BC COMMUNISTS WELCOME OLYMPIC REFERENDUM

The new Vancouver City Council has called a Feb. 22 vote to gauge popular views on the city's potential involvement in the 2010 Winter Olympics. In a December statement, the B.C. Provincial Executive of the Communist Party of Canada welcomed the decision to hold the plebiscite on the city's Olympic bid, going on the say:
    Such a vote should have been held before the former NPA City Council made legally binding commitments to support the bid, but the fact that citizens are finally being consulted is a genuine victory for democracy.
    The Communist Party will take part in discussions leading up to the plebiscite, both directly and through the participation of our members. Like many others, we look forward to the release of the official bid book, which may help reveal the real costs and potential benefits of holding the Olympics in Vancouver and Whistler.
    As the backers of the Bid point out, the investment of public funds into the Olympics facilities and related infrastructure will create jobs and some other long-term benefits. Given the depressed state of the provincial economy, many working class British Columbians see the Olympics as an opportunity to generate employment and create a legacy for the future. Some progressive civic politicians are using this opportunity to negotiate related investments in transit, social housing and other potential benefits for the city. The Communist Party understands and respects the position of those in the labour and people's movements who support the Olympic bid on this basis.

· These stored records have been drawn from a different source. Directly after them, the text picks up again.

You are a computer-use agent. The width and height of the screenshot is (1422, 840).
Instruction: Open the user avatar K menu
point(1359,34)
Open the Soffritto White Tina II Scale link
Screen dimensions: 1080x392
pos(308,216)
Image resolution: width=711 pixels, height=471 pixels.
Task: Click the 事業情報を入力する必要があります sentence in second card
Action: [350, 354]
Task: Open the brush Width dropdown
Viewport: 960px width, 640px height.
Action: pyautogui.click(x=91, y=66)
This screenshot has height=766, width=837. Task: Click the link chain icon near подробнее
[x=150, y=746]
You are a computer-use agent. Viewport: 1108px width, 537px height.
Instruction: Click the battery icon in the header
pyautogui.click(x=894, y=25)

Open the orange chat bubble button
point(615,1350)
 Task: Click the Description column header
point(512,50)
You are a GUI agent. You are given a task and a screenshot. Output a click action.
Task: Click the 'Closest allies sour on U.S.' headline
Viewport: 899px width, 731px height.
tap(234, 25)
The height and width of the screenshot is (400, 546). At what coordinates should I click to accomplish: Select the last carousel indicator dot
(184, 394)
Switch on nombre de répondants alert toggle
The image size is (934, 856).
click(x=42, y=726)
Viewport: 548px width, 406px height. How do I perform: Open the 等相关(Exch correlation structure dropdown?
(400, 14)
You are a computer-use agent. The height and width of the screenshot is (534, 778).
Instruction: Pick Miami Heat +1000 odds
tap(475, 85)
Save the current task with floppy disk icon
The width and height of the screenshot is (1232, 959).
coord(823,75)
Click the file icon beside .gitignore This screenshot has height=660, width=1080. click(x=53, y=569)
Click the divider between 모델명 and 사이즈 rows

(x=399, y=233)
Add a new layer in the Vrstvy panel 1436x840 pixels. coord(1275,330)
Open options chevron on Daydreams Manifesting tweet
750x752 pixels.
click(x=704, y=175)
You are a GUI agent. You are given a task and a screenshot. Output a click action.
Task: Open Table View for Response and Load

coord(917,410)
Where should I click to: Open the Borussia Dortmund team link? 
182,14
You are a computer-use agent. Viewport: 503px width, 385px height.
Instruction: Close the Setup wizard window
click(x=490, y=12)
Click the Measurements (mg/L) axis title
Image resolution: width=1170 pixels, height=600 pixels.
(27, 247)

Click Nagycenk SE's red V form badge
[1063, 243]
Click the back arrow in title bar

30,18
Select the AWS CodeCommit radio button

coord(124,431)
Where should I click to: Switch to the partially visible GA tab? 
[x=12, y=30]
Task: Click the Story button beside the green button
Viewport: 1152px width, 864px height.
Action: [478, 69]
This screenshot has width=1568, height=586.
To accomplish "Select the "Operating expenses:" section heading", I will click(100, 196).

    Yet it took a huge public outcry and the election of a City Council committed to openness and democracy before the Bid Committee began to act in a more transparent manner. Even now, the Bid Committee, the provincial government and many sections of the corporate media continue to obscure the full facts about this controversial issue. The real question is whether the potential benefits will be worth the proposed investment of public funds.
    The evidence available to date leads our Party to believe that most of the claims about the potential benefits are greatly exaggerated, while the actual costs have been understated.
    For instance, Premier Campbell and the Vancouver?Whistler Olympic Bid Corporation have said the Games will cost only $600 million while generating big profits. But this crucial claim is wildly misleading, even according to right-wing analysts like Vaughn Palmer of the Vancouver Sun.
    The actual costs of staging the Games total over $6 billion, including: $34 million for the Bid process, $500 million for a new Convention centre in Vancouver, $1.7 billion to widen the Sea to Sky highway, $1.3 billion for staging the Games, $2 billion for transit investments which are considered necessary, plus security, which cost $560 million for the Salt Lake City games. Other expenses will include compensation to the Whistler ski resort for "disruption" of its operations.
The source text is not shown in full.